営業で新しい商品を発売しようとするとき、「まず広告を打ってみよう」とはなりません。既顧客やお得意様に当たってみたり、紹介を依頼したり以前営業した人に改めてご案内をしたりするのが普通です。全く見ず知らずで紹介でもない人に営業するよりも既に信頼関係が出来ているので、買っていただける確率が高く、アプローチは無料ですのでこれは当然のことです。

同じ理屈により、新年度の新卒採用のスタートは内定者や社員の紹介、知り合いの学生や学生団体などから当たるのは当然です。そうすると、営業と同じく歩留まりは高くなって、広告で集めた学生は100人会って5人という確率が、数ポイント上がるでしょう。母集団は多ければ多いほうがいい、というのは誤りです。

営業で、見込み顧客に最初に商品を説明するとき、何十人も何百人も集めた説明会を行なうでしょうか。何もしなくても飛ぶように売れる商品か、群集心理を利用した作戦でもない限り、出来れば一人ひとり、営業マンの人数が足らない場合でも出来る限り少人数で、それもお客様との双方向のコミュニケーションがある形で行なうはずです。

新卒採用の説明会において大量動員型が結局は成果に結びつかない、一方的な長時間の会社説明が次の接触につながらないのは、これと違うことをやっているからです。流行のグループワークにしたって、一方的な説明では面白くないだろうから・・といった理由だけで実施しているのであれば、お客さんを遊ばせているのと同じですので似たような結果になります。

営業で、「ご契約は来月以降でないと受け付けられません」と言って買う気満々のお客様を待たせることはありません。また、「先月までで、ご契約は終了いたしました。」といって折角のお客様の申し出を断ることもありません。
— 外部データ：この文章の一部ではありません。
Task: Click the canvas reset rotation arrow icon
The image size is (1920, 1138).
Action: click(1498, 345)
お客様の購入意欲の盛り上がりは人それぞれであって、その人に合わせて段取りやスケジュールが決まるのは当たり前のことです。

新卒採用では、面接・選考の日程はだいたいの場合、きちっと決まっていて学生がそれに合わせるのが普通になっていますが、これによって入社意欲が高まっている学生を逃がしてしまったり、待てばもしくは何回も会えば可能性が出てくる学生を落としてしまったりしていることはとても多いと思いますが、当然と言えます。
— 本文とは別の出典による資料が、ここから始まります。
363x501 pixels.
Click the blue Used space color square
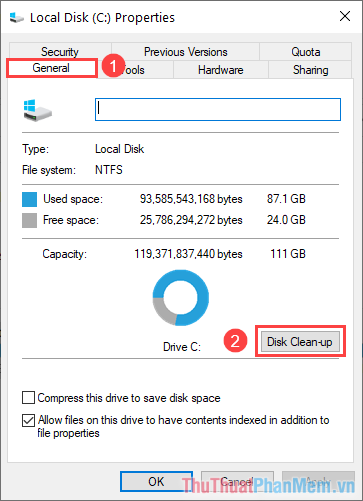pos(29,199)
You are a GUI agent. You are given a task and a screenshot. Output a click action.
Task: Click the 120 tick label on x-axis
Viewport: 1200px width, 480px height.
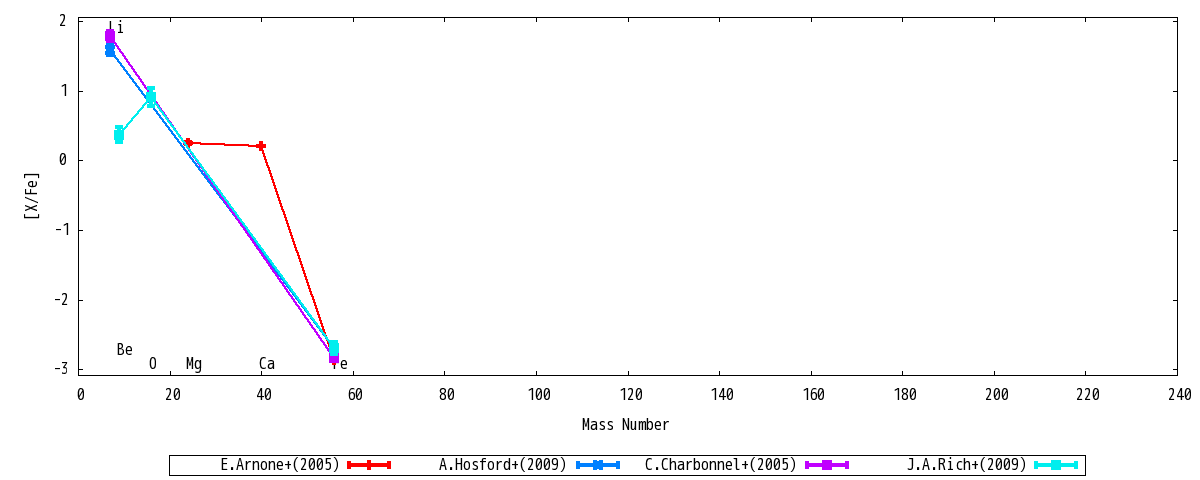pyautogui.click(x=628, y=395)
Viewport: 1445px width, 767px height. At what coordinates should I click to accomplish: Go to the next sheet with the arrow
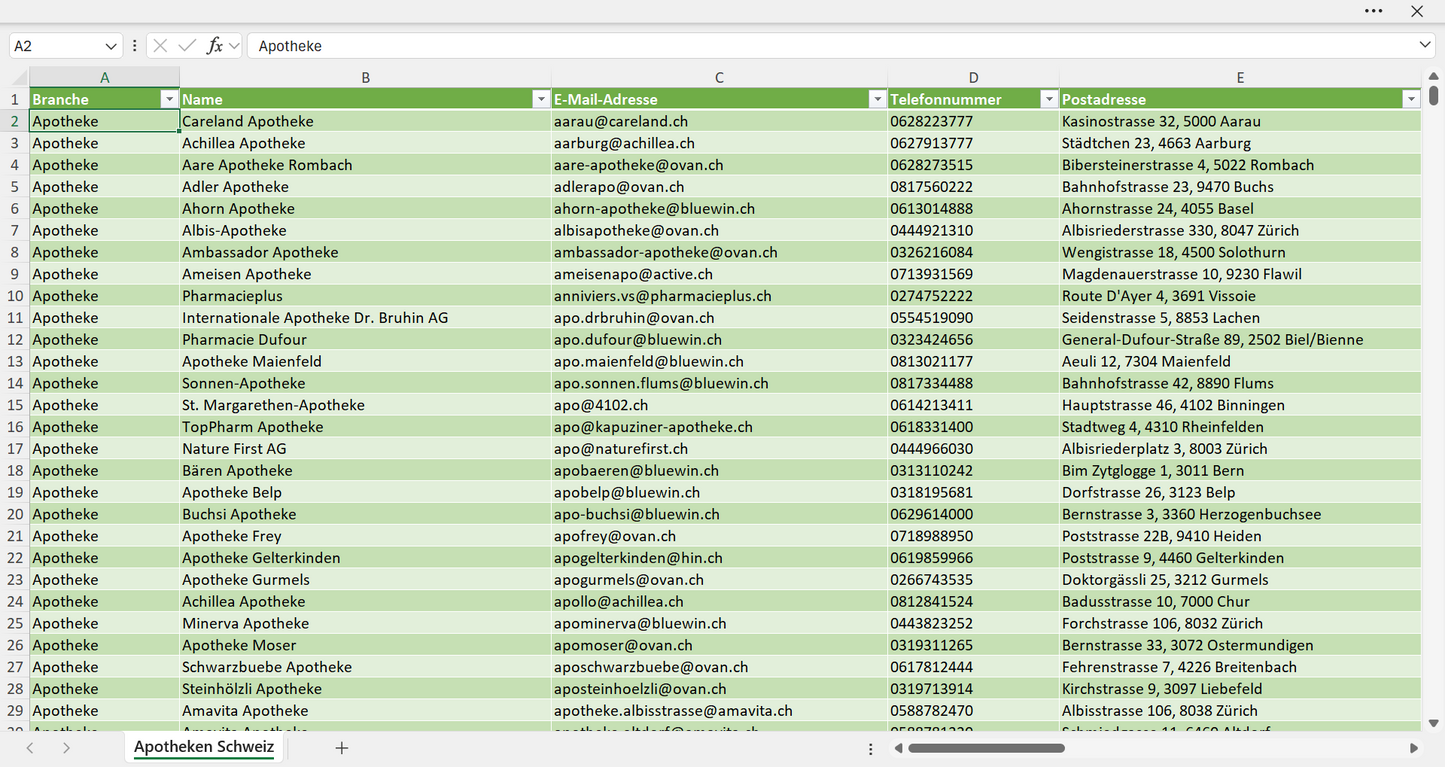[66, 748]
営業活動が成功したか否かを判断する際、営業コストがどれくらいかかったかは重要なポイントです。同じ売上を上げても、少ないコストでそれを達成した方が評価されるのと同じで、新卒採用でも採用費、1人当たりいくらをかけて採用するか、採用できたかを指標とするのは企業として当然のことです。
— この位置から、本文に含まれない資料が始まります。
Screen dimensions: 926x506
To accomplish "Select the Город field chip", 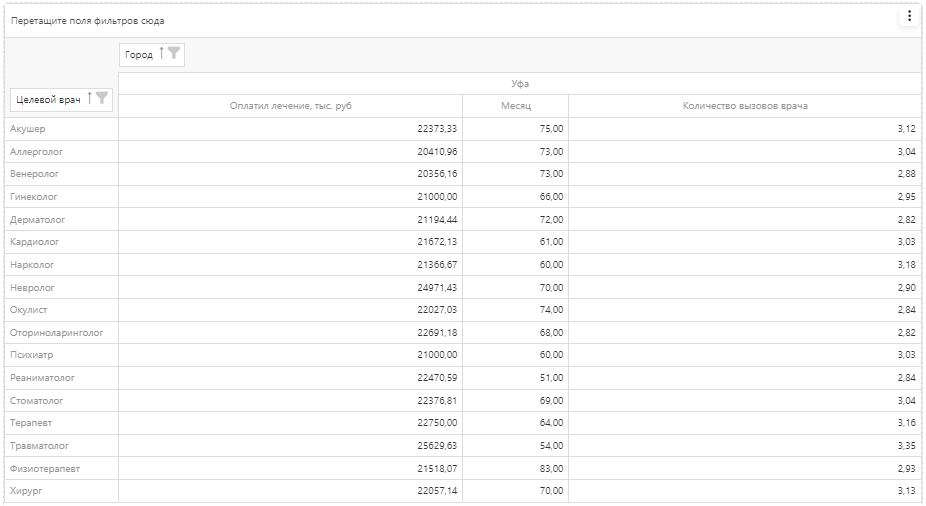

「人にはカネをかけないといけない」「カネをかけた方がいい人材が採れる」などと誰かに言われているのか、他部署と比べられることがないからか、予算があるから使ってしまえ・・なのか、多くの場合、人手が足らないことを理由にコスト感覚が全く感じられない採用企画・活動を見かけますが、人事部の傲慢と言うしかありません。新卒採用の活動を、より効果的にするには「営業ならどうするか」という視点で考えることが重要です。

(初回2010年8月2日掲載)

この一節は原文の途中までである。